Agin estimated the cost of the stolen papers to be approximately $5,000, including loss of advertising, the impact of the advertising, attorney’s fees and staff time. Students at at least one school, St. Cloud State University, took a light-hearted approach to their newspaper’s theft.
After 5,000 of 7,000 copies of the free bi-weekly paper, The Chronicle, were stolen in early May, allegedly by fraternity or sorority members, students staged newspaper relay races and wrote editorials of support to the paper.
David Tjornhom, advertising manager of the Chronicle, said the theft was “a joke on campus for a long time.”
Michael Vadnie, adviser for the Chronicle, said the item that precipitated the theft was likely a negative letter to the editor about a sorority on campus. He said the incident was perplexing because the paper has run more controversial things than the letter without incident.
Some of the stolen papers were found in a fraternity house dumpster and at least one member of the fraternity was punished through the university judicial system.
Vadnie said the administration took the thefts seriously. He said their approach to the situation was that although the paper is free, it has value and belongs to the entire university community.

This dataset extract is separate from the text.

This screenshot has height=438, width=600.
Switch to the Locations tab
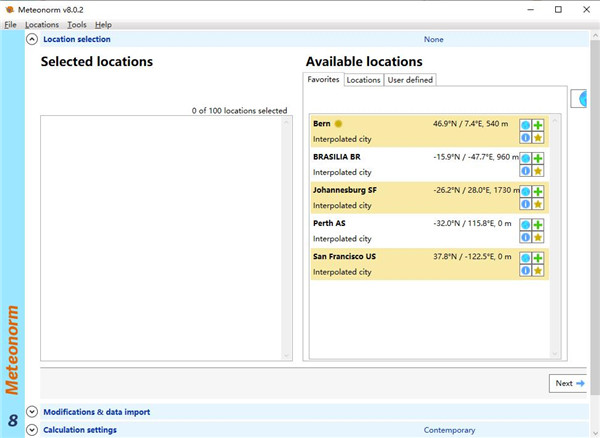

“I don’t think we ever got mad, we got even,” Vadnie said.
Vadnie was out of town when the theft occurred and found out about it when the editor of the local paper called him to offer support. He also received support from the company that publishes the student paper, who offered to reprint issues of the stolen paper for a discounted price.
North Carolina State University’s The Technician experienced a new twist on theft when the entire press run of the paper was altered before it went to press.
Newspaper adviser Stan North Martin said someone took the paste-ups of the April 26 edition of the Technician, and replaced two editorials with a scathing column about the paper’s former editor in chief.
Jean Lorscheider, who was the target of the column’s attack, recently took over as the opinions editor, so that she was insulted on the page she now edits. All 18,000 copies of the day’s papers were distributed before anyone on staff found out about the switch.
Martin said he thinks the suspects made the change as the paste-ups sat waiting to be picked up by the printer. He said the theft was undoubtedly an inside job, and two former newspaper staffers are currently under investigation by the office of public safety. Unfortunately, both of the suspects have left school, making it harder to prosecute them through the student judicial system, he said.
Martin said another obstacle has been the mixed reaction about discipline he has received from the administration. The theft is not a high priority for the school’s investigator, he said.
Meanwhile, the paper staff’s main concern is to prevent this kind of theft from happening again. The staff is considering locking the paste-ups in a box in the future that only the printer and an editor would be able to open.
The theft was perfectly timed, Martin said, because the altered issue was the last one of the semester and two weeks elapsed before the newspaper staff could explain the incident in print. He said a brief explanation was printed in the first summer issue, along with the editorials that were supposed to run the day of the switch.
He said the staff this year has been plagued by internal bickering and politicking, and the result of the incident was that, “something internal ends up being very public.”
“We’re trying to learn from it, but we’re trying to move on,” he said.